Neurochemical changes in the entopeduncular nucleus and increased oral behavior in rats treated subchronically with clozapine or haloperidol

Abstract The purpose of the present experiment was to test the possibility that atypical antipsychotics and classical antipsychotics differentially regulate specific neurochemical processes within the entopeduncular nucleus. For these experiments, rats were administered clozapine (25 mg/kg), haloperidol (1 mg/kg), or Tween‐80 (control) daily for 21 days. Dopamine D 1 ‐receptor binding was assessed with in vitro receptor autoradiographic methods and the mRNAs corresponding to the two forms of glutamate decarboxylase (glutamate decarboxylase‐65 and glutamate decarboxylase‐67) were analyzed using in situ hybridization histochemical methods. In addition, vacuous chewing movements (VCM) were measured throughout the drug administration period as a functional indicator of drug action and changes in striatal dopamine D 2 ‐receptor binding were measured as a positive control for D 2 ‐receptor antagonist properties of haloperidol and clozapine. In agreement with previous reports, haloperidol increased D 2 ‐receptor binding throughout the striatum while clozapine had a more limited impact on D 2 ‐receptors.
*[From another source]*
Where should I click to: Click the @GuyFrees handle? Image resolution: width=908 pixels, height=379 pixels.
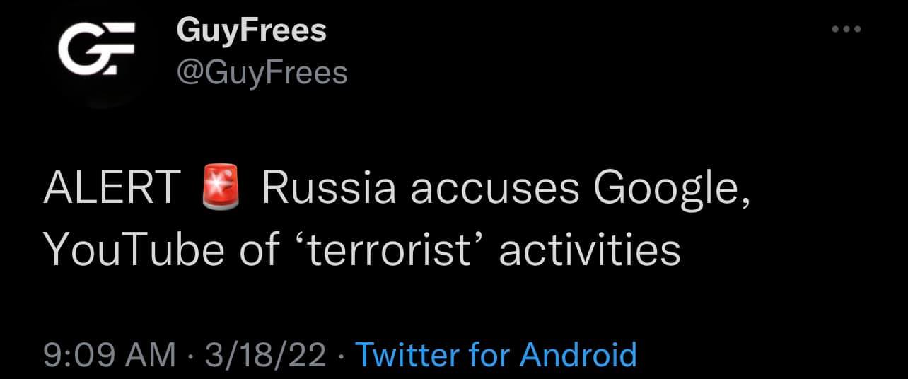coord(261,71)
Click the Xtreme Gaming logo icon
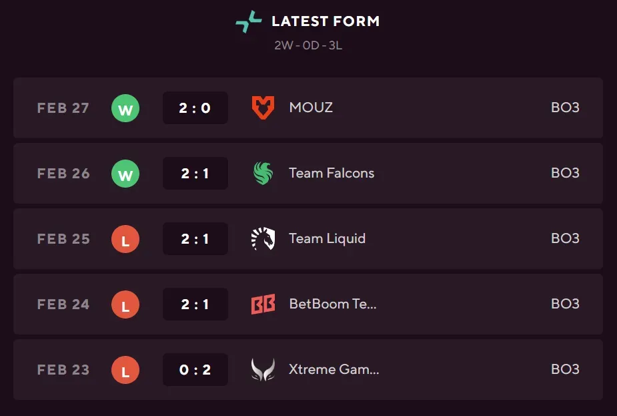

Behavioral analysis revealed that both haloperidol and clozapine enhanced the display of vacuous chewing movements to a similar extent but with a different postinjection latency. In the entopeduncular nucleus, clozapine increased D 1 ‐receptor binding compared to controls while haloperidol was without effect. With respect to the regulation of GAD mRNAs, haloperidol increased glutamate decarboxylase‐65 and glutamate decarboxylase‐67 mRNA levels throughout the entopeduncular nucleus. The effects of clozapine were restricted to increases in glutamate decarboxylase‐65 mRNA. These studies show that clozapine and haloperidol, both of which increase the occurrence of VCM, differentially modulate the neurochemistry of the entopeduncular nucleus. Synapse 34:192–207, 1999. © 1999 Wiley‐Liss, Inc.